## DATA EXTRACT
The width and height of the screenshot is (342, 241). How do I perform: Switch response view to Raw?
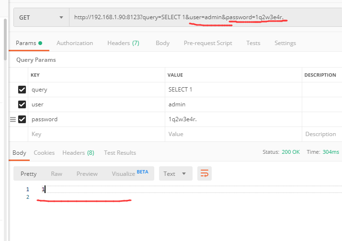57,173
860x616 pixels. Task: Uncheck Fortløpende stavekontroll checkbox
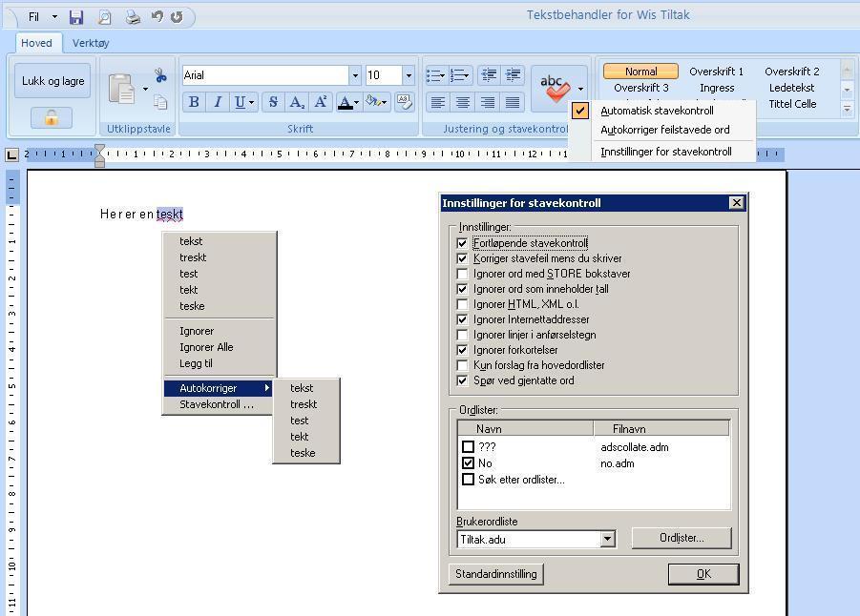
---
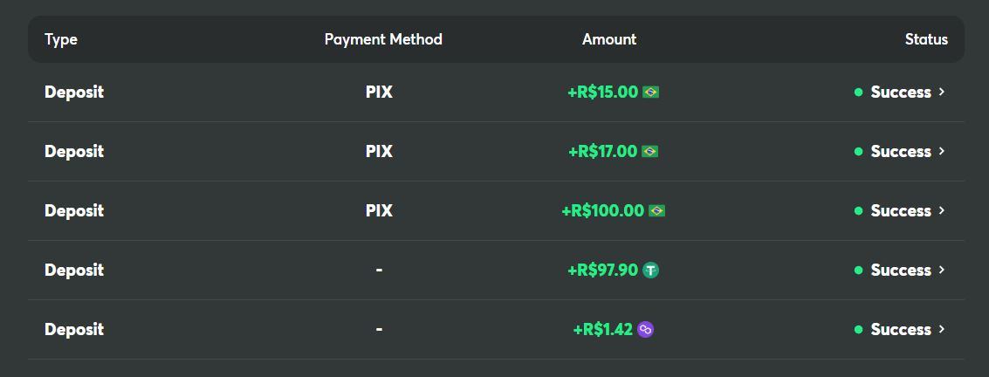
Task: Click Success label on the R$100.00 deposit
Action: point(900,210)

## EXERCISE GOAL
Above are some entries. Restate word for word the lines from the one holding "The width and" through the one holding "860x616 pixels. Task: Uncheck", but not the pictures.

## YOUR RESPONSE
The width and height of the screenshot is (342, 241). How do I perform: Switch response view to Raw?
57,173
860x616 pixels. Task: Uncheck Fortløpende stavekontroll checkbox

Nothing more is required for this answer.